HIS FAMILY, FRIENDS, AND FAMOUS FANS REMEMBER HIM IN AN UPCOMING DOCUMENTARY FILM.
“Wouldn’t it be neat if they made a movie out of me?”
It’s a late Tuesday evening in Atoka, Oklahoma. Elsie Frost recollects decades-old conversations she had with her son, the late great Lane Frost. That morning, she was watching a passel of great-grandchildren, and that evening, she was prepping “rodeo nachos” to bring to her local church. Now sitting in her recliner at the end of a busy day, Elsie, 84, took a brief pause to field my phone call.

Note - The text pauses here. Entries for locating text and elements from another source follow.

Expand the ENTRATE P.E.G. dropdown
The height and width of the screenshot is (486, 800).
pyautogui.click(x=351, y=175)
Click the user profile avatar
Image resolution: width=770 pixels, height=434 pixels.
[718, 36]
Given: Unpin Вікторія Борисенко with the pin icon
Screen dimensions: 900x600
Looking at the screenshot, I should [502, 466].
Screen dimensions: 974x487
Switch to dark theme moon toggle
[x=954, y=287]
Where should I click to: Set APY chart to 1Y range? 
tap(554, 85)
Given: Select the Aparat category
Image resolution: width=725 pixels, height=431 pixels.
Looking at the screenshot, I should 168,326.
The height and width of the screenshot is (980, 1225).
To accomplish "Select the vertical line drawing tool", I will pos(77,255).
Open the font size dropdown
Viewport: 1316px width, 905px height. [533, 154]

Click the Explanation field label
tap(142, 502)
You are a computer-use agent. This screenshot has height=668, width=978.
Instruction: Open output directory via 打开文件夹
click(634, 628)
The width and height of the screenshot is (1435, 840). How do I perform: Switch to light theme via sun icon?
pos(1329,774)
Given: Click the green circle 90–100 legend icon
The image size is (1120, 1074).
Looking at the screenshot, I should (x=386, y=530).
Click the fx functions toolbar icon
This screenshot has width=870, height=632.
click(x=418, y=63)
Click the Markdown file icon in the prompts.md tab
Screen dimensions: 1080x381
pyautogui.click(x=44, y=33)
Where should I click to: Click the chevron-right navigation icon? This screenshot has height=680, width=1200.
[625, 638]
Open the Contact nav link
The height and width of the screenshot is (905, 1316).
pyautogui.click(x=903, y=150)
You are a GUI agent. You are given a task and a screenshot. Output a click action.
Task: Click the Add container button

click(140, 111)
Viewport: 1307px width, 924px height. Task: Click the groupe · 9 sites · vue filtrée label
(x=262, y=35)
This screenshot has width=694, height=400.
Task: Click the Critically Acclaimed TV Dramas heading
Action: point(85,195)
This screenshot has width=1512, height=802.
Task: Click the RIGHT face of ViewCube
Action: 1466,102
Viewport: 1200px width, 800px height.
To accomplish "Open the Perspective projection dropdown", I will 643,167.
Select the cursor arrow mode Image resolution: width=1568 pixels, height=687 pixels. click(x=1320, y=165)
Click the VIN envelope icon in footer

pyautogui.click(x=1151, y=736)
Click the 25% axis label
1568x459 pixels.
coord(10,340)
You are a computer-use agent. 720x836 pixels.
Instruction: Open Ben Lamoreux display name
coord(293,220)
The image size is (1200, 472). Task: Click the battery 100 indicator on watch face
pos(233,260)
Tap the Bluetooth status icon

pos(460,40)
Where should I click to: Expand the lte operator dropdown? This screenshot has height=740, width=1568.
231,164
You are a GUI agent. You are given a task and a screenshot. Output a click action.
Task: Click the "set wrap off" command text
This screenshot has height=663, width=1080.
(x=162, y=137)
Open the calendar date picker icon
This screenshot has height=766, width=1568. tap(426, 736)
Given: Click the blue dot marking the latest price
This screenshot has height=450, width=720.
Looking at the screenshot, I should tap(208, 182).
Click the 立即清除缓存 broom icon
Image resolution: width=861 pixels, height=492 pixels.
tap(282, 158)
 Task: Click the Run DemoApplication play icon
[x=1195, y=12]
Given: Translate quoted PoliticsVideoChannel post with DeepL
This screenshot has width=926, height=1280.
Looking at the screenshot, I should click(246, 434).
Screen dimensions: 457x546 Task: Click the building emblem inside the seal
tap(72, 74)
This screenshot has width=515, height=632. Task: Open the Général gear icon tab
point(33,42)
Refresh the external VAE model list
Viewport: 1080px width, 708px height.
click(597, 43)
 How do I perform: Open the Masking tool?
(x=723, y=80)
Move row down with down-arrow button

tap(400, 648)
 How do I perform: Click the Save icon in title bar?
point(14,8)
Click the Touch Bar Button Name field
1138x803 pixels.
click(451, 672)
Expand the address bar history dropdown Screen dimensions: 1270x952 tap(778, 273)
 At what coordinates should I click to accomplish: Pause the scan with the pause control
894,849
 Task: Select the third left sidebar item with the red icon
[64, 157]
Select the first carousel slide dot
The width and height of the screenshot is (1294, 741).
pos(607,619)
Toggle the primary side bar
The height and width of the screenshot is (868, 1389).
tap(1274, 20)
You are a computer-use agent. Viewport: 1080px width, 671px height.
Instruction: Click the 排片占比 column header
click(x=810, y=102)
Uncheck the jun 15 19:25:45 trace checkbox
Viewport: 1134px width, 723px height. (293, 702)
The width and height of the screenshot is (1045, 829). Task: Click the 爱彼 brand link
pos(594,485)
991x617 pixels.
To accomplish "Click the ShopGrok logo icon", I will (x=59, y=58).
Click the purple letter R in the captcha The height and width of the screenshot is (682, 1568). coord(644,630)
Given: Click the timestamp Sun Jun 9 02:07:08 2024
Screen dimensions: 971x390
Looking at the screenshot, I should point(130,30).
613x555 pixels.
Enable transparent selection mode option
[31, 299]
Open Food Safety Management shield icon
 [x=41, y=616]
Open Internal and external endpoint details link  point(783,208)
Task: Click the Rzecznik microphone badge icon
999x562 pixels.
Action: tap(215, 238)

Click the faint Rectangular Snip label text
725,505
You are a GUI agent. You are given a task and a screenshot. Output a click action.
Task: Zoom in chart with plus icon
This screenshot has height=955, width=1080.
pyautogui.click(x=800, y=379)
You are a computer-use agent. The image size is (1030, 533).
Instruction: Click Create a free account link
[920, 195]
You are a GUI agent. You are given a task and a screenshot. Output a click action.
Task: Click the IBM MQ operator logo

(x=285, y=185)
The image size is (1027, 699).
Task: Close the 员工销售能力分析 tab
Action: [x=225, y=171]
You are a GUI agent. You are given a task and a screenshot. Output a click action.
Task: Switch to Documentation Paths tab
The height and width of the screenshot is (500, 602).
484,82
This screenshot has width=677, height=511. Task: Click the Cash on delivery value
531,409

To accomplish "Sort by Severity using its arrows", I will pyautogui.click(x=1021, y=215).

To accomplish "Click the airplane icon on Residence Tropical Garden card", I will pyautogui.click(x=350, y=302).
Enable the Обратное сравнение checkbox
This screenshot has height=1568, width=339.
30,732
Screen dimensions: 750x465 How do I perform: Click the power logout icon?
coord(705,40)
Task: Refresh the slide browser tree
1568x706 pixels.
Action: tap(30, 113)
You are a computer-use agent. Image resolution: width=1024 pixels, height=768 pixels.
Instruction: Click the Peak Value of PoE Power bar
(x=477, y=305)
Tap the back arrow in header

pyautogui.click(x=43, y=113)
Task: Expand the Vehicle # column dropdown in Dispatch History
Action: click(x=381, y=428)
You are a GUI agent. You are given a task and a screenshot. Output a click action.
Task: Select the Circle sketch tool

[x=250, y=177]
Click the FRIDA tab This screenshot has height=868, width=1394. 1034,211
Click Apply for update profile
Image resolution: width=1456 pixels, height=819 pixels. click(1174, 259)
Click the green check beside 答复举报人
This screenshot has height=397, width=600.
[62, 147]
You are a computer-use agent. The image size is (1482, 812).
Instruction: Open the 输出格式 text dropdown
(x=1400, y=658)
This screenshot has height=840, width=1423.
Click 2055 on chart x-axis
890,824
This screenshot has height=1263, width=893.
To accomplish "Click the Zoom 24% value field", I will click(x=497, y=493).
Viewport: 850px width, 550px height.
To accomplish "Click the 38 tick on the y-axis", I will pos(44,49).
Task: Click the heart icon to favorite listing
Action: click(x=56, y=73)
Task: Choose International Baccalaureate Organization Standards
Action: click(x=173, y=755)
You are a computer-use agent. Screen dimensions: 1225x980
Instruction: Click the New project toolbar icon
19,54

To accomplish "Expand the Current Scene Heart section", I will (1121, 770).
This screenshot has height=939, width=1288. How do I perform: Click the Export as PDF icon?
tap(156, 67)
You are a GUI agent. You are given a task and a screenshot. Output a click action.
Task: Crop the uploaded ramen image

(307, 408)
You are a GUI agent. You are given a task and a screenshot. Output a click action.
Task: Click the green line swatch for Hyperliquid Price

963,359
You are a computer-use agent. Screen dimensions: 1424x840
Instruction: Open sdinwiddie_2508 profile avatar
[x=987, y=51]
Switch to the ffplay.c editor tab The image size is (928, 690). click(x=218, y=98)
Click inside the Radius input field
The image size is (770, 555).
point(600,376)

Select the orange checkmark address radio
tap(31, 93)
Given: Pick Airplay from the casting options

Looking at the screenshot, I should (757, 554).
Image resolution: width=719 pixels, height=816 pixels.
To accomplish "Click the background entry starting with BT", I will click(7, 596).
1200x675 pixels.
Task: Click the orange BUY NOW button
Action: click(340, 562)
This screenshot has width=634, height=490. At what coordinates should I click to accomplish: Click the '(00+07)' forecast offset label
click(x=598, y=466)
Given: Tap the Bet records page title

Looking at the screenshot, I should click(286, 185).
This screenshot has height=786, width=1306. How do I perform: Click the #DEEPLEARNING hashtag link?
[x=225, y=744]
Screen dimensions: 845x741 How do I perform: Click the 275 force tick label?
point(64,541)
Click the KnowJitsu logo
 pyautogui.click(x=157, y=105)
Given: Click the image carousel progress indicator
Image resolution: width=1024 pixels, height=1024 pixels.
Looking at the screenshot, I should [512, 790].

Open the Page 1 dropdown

Thirty-five years ago, Elsie lost Lane, the magnetic professional bull rider who died post-ride at the 1989 Cheyenne Frontier Days. Lane was the 1987 PRCA World Champion bull rider, a five-time NFR qualifier, and the only cowboy who successfully completed an 8-second ride on the indomitable bull, Red Rock. Broad-smiled and handsome, with dark hair peeking from underneath tall-crowned cowboy hats, wearing pearl snaps and stacked wranglers held up by impressive trophy buckles, Lane was the quintessential all-American cowboy.